-- Opening Marker --

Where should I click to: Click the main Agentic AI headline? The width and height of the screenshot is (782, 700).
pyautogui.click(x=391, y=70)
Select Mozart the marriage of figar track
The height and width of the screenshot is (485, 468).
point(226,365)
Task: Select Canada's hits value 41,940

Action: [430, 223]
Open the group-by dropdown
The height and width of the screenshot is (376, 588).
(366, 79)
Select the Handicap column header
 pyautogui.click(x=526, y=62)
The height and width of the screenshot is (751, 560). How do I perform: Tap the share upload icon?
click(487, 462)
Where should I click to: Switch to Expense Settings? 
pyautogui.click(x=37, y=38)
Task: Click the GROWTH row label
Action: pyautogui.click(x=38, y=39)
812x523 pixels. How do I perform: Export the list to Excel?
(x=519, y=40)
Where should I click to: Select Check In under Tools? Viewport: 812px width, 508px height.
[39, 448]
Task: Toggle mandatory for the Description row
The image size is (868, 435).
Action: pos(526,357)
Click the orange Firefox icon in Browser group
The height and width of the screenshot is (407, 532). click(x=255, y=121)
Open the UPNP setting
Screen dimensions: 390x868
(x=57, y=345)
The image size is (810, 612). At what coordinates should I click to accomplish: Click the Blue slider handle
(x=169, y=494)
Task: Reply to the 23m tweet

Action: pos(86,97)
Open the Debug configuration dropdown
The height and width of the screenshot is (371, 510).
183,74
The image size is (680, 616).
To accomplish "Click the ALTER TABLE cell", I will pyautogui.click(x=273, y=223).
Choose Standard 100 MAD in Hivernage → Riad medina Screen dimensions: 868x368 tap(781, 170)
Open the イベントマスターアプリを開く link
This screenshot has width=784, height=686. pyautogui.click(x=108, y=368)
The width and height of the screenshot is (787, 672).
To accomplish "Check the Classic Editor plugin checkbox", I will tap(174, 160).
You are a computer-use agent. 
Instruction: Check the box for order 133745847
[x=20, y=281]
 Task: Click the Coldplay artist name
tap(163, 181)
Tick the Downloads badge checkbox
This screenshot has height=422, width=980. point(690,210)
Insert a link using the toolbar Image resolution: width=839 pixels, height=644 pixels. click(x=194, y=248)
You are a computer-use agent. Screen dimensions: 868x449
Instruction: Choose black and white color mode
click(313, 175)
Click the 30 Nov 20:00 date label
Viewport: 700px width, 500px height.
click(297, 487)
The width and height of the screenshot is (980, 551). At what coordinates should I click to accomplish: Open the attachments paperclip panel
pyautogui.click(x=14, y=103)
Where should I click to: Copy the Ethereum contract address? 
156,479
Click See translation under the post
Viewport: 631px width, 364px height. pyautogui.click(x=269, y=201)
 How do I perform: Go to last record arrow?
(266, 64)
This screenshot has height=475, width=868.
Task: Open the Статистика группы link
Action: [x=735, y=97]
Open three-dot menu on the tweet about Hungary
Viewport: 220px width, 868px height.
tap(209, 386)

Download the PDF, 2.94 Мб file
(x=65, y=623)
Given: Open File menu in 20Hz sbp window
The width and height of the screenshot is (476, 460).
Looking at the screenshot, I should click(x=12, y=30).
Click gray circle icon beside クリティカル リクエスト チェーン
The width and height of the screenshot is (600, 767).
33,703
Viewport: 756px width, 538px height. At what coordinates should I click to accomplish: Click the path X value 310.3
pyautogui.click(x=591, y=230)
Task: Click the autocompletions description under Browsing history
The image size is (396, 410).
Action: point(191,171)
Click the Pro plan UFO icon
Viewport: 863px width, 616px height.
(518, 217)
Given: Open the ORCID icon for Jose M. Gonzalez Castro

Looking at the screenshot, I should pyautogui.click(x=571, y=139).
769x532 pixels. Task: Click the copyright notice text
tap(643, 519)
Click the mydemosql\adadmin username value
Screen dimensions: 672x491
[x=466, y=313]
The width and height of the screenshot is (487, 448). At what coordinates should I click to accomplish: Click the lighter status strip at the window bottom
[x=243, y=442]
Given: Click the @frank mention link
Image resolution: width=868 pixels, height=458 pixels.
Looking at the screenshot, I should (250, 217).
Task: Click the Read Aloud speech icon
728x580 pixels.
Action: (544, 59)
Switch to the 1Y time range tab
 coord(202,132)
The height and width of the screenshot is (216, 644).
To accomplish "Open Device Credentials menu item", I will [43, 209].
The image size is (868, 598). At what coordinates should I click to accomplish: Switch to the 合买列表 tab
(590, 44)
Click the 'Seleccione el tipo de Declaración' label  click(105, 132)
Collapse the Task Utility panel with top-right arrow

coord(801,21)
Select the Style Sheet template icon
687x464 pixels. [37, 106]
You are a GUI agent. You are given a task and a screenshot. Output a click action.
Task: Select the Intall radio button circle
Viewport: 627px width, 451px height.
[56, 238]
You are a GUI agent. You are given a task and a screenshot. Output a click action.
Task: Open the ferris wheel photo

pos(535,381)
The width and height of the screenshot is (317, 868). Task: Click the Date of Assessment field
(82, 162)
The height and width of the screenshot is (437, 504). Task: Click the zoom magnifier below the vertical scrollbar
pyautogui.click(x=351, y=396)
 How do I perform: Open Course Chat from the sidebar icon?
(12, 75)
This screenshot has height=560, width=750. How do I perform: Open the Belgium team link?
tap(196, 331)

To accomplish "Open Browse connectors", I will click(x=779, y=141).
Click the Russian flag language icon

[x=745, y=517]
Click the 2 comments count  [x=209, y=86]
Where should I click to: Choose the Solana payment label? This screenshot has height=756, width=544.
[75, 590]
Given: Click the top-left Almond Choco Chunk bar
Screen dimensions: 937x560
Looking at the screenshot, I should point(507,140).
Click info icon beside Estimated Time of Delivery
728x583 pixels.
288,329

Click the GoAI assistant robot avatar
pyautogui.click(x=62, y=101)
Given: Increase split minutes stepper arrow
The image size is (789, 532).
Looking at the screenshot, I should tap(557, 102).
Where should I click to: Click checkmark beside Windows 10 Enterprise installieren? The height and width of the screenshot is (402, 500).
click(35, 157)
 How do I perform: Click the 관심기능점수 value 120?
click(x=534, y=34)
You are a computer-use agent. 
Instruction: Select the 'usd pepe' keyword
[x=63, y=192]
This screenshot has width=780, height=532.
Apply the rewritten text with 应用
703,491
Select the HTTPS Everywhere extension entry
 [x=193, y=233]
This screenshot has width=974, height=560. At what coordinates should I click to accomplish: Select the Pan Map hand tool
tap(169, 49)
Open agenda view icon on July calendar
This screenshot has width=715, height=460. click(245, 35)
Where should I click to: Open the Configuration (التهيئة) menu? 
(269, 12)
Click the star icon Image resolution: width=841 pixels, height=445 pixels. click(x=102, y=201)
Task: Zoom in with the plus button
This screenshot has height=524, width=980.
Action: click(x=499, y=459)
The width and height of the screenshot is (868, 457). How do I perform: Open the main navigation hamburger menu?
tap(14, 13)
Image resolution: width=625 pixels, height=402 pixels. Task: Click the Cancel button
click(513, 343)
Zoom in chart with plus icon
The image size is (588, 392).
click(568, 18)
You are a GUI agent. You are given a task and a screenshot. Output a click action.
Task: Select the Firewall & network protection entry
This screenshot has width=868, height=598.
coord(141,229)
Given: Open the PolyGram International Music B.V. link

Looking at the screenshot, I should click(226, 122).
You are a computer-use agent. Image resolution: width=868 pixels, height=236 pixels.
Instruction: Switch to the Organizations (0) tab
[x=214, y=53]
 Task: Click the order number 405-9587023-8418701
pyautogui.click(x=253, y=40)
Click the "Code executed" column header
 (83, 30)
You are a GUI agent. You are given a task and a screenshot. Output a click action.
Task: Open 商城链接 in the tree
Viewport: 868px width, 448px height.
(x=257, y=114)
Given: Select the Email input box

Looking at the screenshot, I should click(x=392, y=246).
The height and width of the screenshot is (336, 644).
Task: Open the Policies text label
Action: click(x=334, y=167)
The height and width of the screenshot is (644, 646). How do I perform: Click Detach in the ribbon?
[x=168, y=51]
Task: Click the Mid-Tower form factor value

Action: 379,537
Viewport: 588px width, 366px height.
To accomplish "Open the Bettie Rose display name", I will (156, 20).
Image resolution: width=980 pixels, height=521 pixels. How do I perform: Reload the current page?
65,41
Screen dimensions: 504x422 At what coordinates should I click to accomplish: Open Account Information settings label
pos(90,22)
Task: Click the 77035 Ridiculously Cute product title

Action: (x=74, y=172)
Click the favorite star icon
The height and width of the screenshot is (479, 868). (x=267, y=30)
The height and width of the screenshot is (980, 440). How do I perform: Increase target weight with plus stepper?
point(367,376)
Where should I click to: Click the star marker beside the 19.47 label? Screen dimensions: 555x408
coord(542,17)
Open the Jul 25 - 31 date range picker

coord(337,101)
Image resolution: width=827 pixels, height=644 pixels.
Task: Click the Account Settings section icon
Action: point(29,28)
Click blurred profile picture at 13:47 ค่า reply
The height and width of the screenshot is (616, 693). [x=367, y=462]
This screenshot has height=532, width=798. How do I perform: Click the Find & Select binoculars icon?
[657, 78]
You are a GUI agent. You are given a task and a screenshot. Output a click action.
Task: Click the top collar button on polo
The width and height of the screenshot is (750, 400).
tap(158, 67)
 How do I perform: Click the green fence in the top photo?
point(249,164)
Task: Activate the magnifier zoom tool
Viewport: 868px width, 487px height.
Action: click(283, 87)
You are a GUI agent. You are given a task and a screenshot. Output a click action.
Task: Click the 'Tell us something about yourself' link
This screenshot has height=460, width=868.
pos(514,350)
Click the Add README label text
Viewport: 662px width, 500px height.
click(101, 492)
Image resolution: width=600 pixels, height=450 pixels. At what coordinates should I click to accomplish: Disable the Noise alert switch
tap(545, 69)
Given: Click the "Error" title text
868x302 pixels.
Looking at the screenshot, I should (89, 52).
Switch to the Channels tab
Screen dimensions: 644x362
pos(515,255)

-- Closing Marker --

Starting at the line that holds "Image resolution: width=600", set down each line exactly through the last line of the records above, and no others.

Answer area:
Image resolution: width=600 pixels, height=450 pixels. At what coordinates should I click to accomplish: Disable the Noise alert switch
tap(545, 69)
Given: Click the "Error" title text
868x302 pixels.
Looking at the screenshot, I should (89, 52).
Switch to the Channels tab
Screen dimensions: 644x362
pos(515,255)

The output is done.